Global agreement on internet security premature: Bishop

An international agreement on internet security would be premature despite the need for a trans-border agreement to help minimise the potential damage done by state-sponsored online activity, according to Australian Foreign Minister Julie Bishop.
Written by Leon Spencer, Contributor

It would be premature to establish an international agreement on internet security, according to Australian Foreign Minister Julie Bishop.

This is despite the need for trans-border agreement on which sectors should remain "off-limits" to online activity by states that could damage or impair critical infrastructure, said Bishop at the Global Conference on Cyberspace in The Hague, the Netherlands.

"On taking forward international security within the overall cyberspace regime complex, it is often asserted that we need to conclude an international agreement of some kind on international security in cyberspace," said Bishop. "Australia argues that an international agreement is premature; even the work of codifying key principles is in its infancy -- the conversation has only just started, and the technology is evolving rapidly. It is a challenge for policy makers just to keep up."

Bishop made the comments in a statement during a panel discussion at the conference on Friday that also included United States Coordinator for State Department Christopher Painter, China's Ministry of Foreign Affairs Ambassador Chen Xu, and India Deputy National Security Advisor Arvind Gupta.

Bishop argued that although it is too early to come to an international agreement on internet security, it is in the interest of all states to help develop the internet as a platform for economic activity.

Without naming specific countries, Bishop said that some states do not share the international community's view that a country's behaviour on the internet should reflect the framework and principles of international law -- a necessary first step to a discussion of "norm building" in relation to international online security.

Bishop said that the Australian government has identified three priorities for "peacetime norms" of state internet behaviour aimed at helping foster online peace and security: To facilitate official computer emergency response teams in their efforts to protect the online environment; to investigate and crack down on online crime; and to refrain from online activity that could undermine other states' infrastructure.

"The effective functioning of critical infrastructure underpins the global economy," said Bishop. "States should prevent and refrain from online activity which damages or impairs critical infrastructure, whether it be in banking, telcos, energy structures.

"While states define their critical infrastructure sectors differently and harmonisation is important, agreeing that key sectors should be off limits is a priority for the international community," she said.

Chen -- China's ambassador to the Netherlands -- said at the conference that state sovereignty imposes obligations on countries to respect the sovereignty of other states.

"All states have the equal rights to participate in the global governance and rules-making process," said Chen. "At the same time, when a state exercises its own sovereignty, it should respect the sovereignty of other states, refraining from intervening their domestic affairs, or allow its territory to be used for acts which will jeopardise the rights and interests of other states.

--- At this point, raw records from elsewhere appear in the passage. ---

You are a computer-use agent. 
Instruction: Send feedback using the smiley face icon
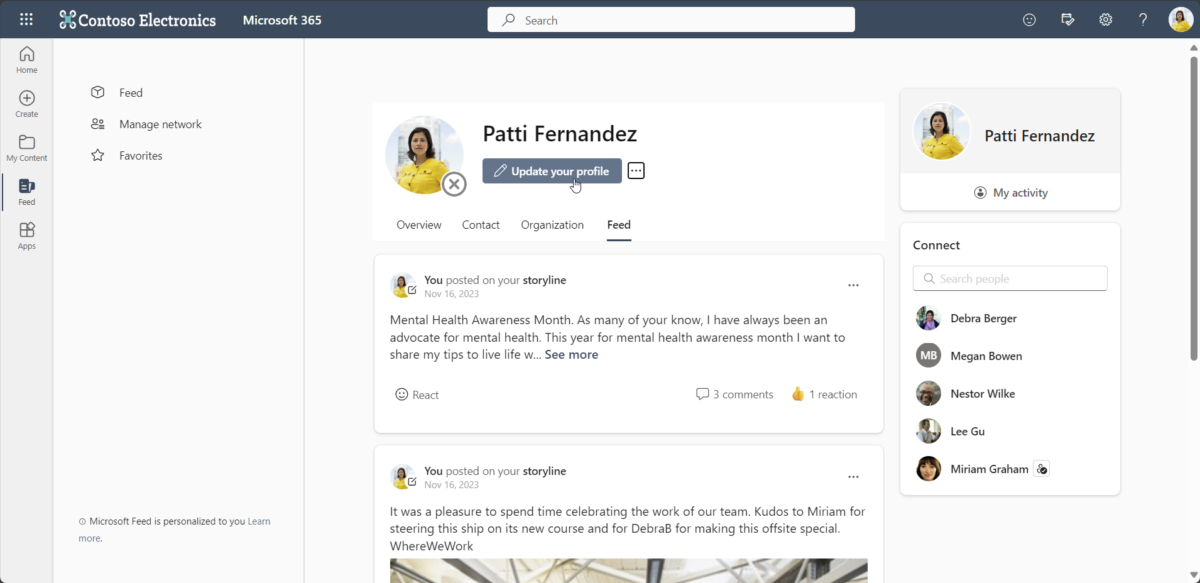(x=1029, y=19)
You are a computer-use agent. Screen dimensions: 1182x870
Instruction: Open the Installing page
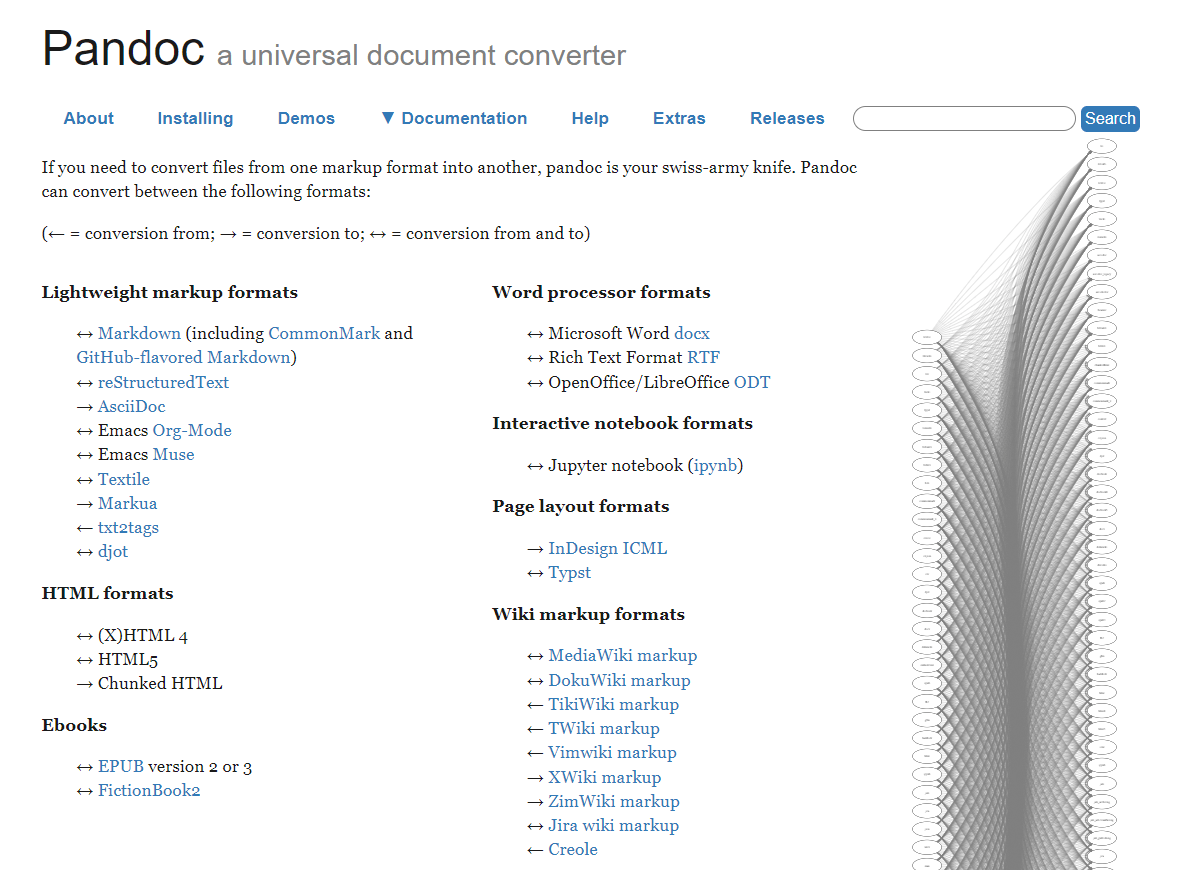195,118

"We are duty bound to work together to build a peaceful, safe, open, and cooperative cyberspace, so as to promote international peace and security in this unique and important perspective," he said.

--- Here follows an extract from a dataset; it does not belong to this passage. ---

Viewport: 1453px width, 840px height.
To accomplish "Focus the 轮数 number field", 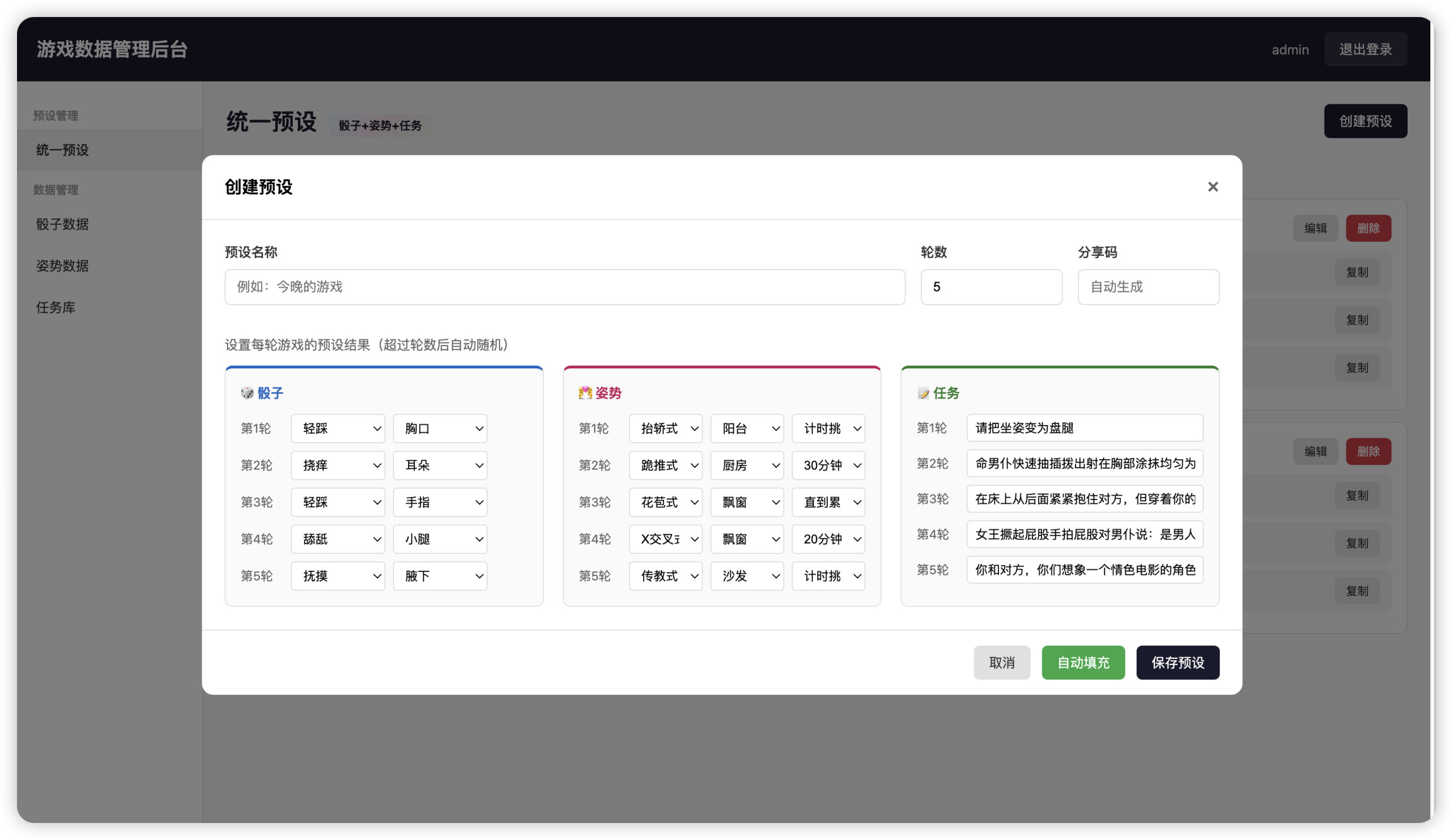I will coord(990,287).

The comments by Bishop and Chen come as tension continues to mount between the US and China, with both countries eyeing the other with increasing suspicion in the wake of online spying revelations from documents leaked by former National Security Agency (NSA) contractor Edward Snowden.

In March, China finally admitted to the existence of special online warfare units, after continual denials of the existence of military-linked hackers believed to have conducted attacks on US-based private and public-sector organisations.

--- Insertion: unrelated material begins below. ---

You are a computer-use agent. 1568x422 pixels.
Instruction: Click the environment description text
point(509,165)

Meanwhile, in June last year, Chinese state media warned that Google, Apple, Yahoo, and Microsoft, along with a host of other US technology companies, had the potential to become "cybersecurity threats" to Chinese users.

However, after moving to introduce new regulations for foreign technology companies that sell computer equipment to banks in the country, the Chinese government has reportedly suspended the planned regulatory changes after protests from US businesses and government officials.